This issue scopes what's required, separates what we can already do with existing tools from what's still open, and proposes milestones. Related: #70 (JZ-Tree / faster GPU k-NN) is the orthogonal speed axis; this issue is about memory / out-of-core.
Current state (what the code does today)
CellMapper.compute_neighbors materializes both representations from AnnData into dense host arrays — xrep = reference.obsm[use_rep], yrep = query.obsm[use_rep] (or .X), np.ascontiguousarray(...) — and hands them to Kernel.
Kernel.__init__ just stores them (self.xrep, self.yrep): full dense numpy arrays resident in host RAM.
Kernel.compute_neighbors builds the reference index once (backend.fit(xrep)), then queries. Cross-mapping builds two indices and runs four batched queries (xx, yy, xy, yx).
_batched_query slices an already-in-memory array (points[start:end]), runs backend.query(batch, k), accumulates results in Python lists, and np.vstack-es them at the end.

__Objectives__
1) Translate this sentence from the source passage into Spanish: "Kernel.compute_neighbors builds the reference index once (backend.fit(xrep)), then queries."
2) Output every line of the records, reproduced character for character, and leave the pictures out.
The source passage and the records below it were taken from unrelated sources.

__Material for the task__
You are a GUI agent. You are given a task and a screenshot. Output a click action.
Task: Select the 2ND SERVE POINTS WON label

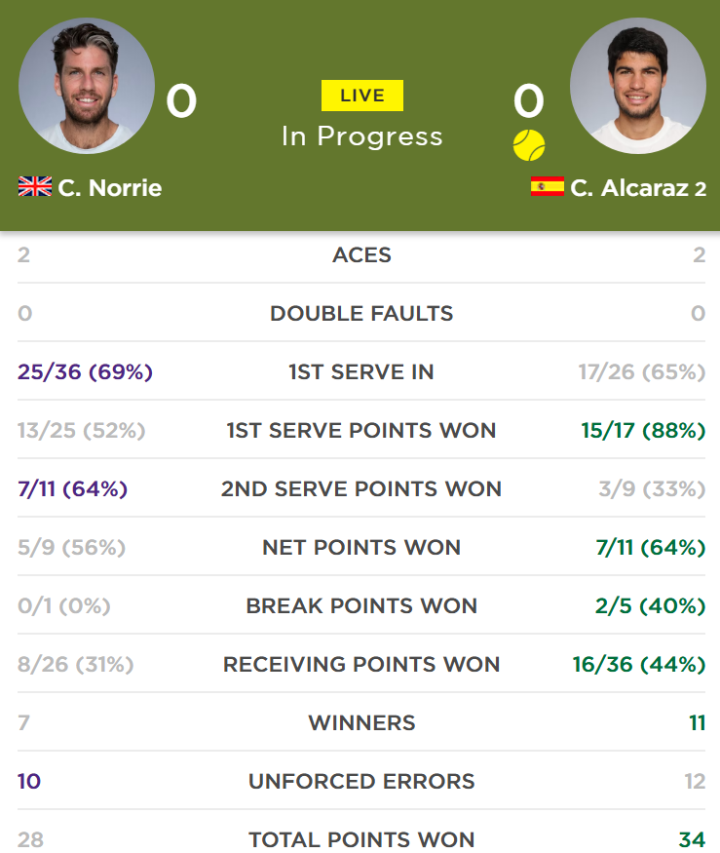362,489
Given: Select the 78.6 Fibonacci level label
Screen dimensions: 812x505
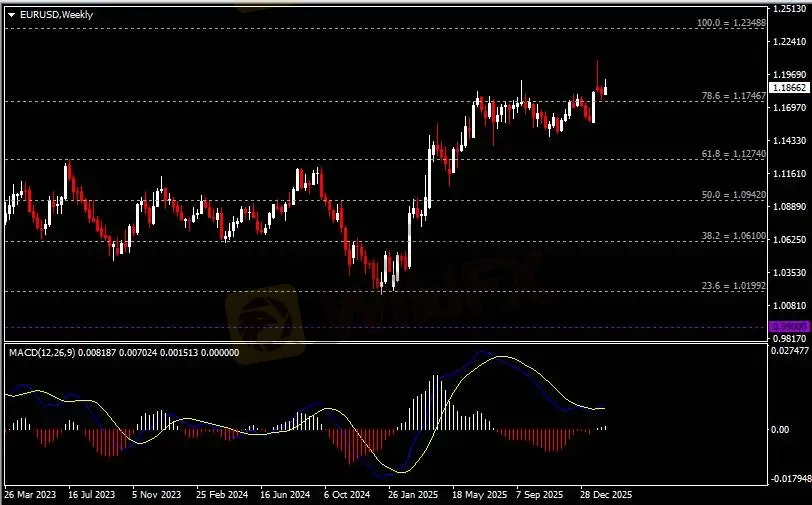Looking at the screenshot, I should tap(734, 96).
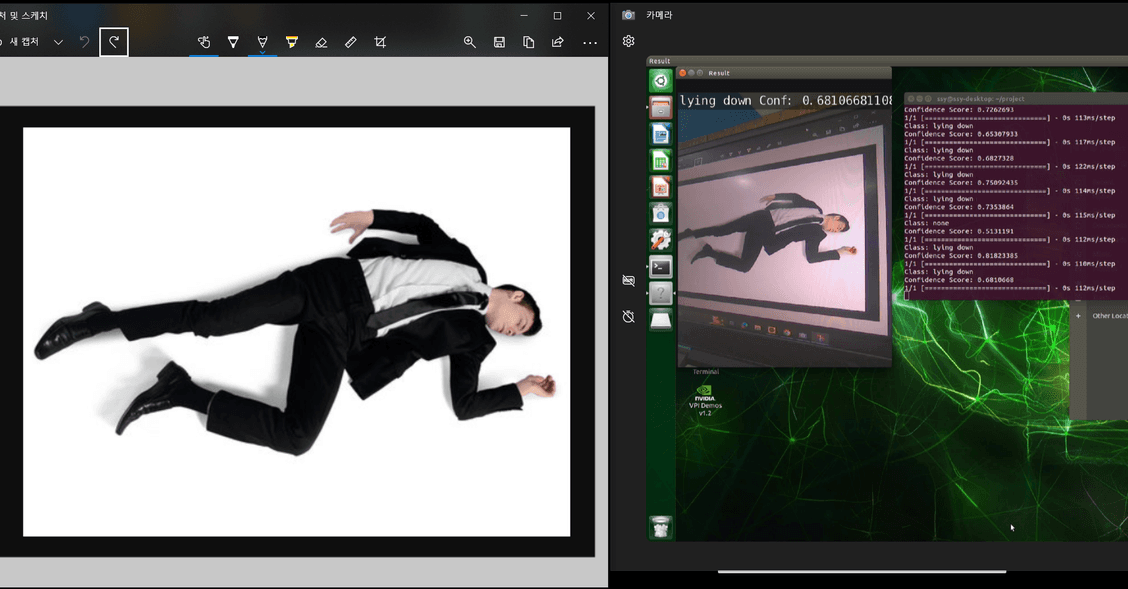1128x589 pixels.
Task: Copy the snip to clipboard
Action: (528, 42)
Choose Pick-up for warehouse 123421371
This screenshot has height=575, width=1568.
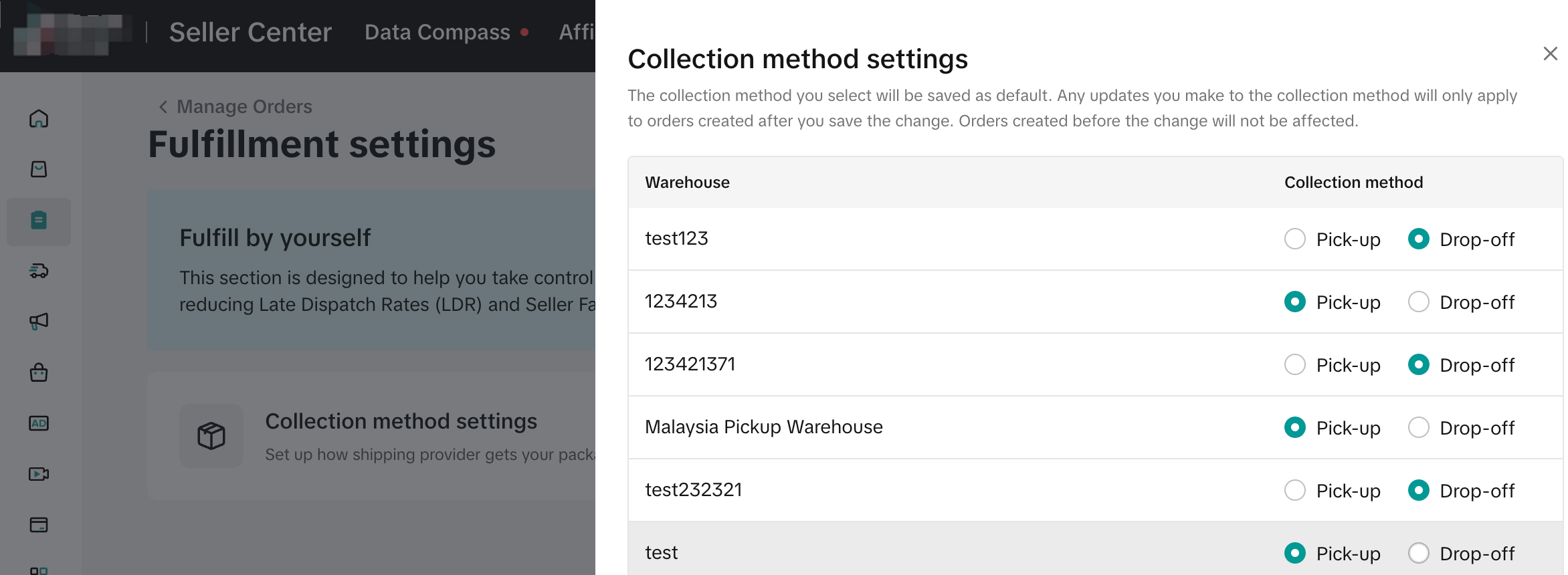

__Results for the exercise__
1) Kernel.compute_neighbors construye el índice de referencia una sola vez (backend.fit(xrep)) y luego realiza las consultas.

2)
You are a GUI agent. You are given a task and a screenshot. Output a click action.
Task: Select the 2ND SERVE POINTS WON label

362,489
Given: Select the 78.6 Fibonacci level label
Screen dimensions: 812x505
Looking at the screenshot, I should tap(734, 96).
1128x589 pixels.
Task: Copy the snip to clipboard
Action: (528, 42)
Choose Pick-up for warehouse 123421371
This screenshot has height=575, width=1568.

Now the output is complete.